Dataset entries:
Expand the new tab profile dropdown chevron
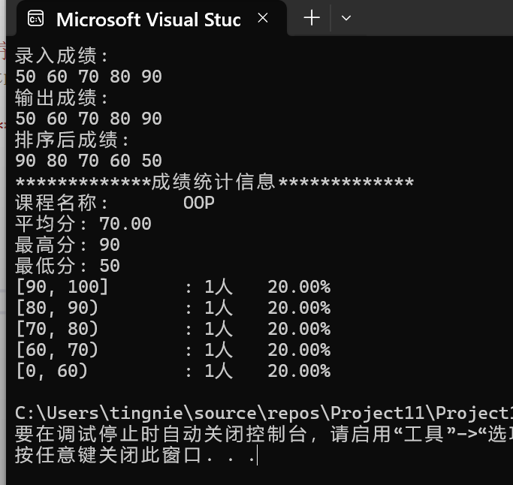point(346,18)
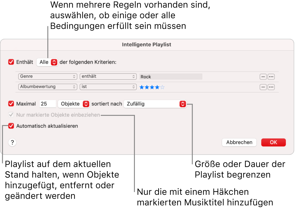Check Nur markierte Objekte einbeziehen
The height and width of the screenshot is (209, 295).
pos(11,115)
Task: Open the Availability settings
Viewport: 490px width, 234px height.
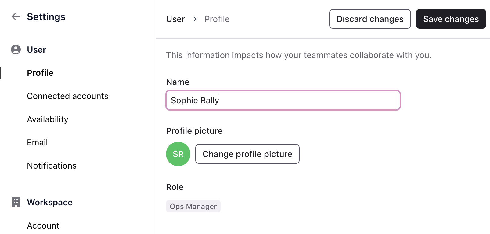Action: click(48, 119)
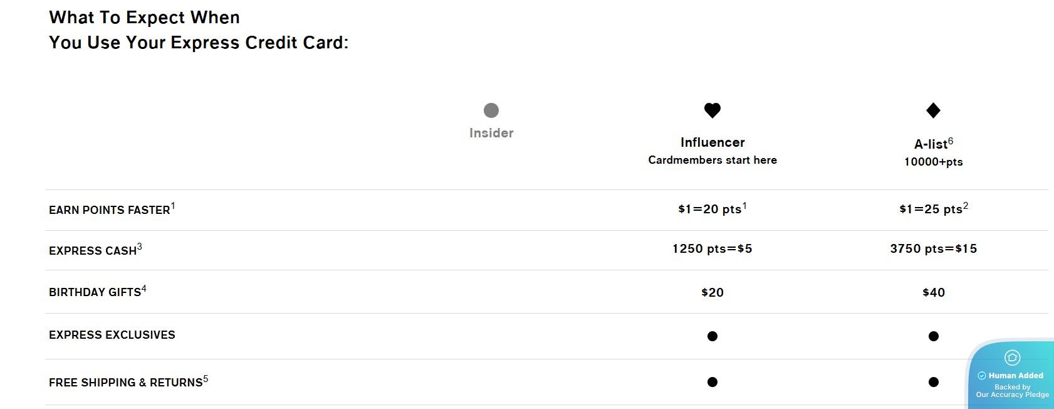1054x409 pixels.
Task: Click the Influencer heart icon
Action: 712,110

* _WORK TASK_
Exactly what appears in the records above must be returned, apart from the pictures.

* _FINAL ANSWER_
Expand the new tab profile dropdown chevron
point(346,18)
Check Nur markierte Objekte einbeziehen
The height and width of the screenshot is (209, 295).
pos(11,115)
Task: Open the Availability settings
Viewport: 490px width, 234px height.
Action: click(48, 119)
1054x409 pixels.
Task: Click the Influencer heart icon
Action: 712,110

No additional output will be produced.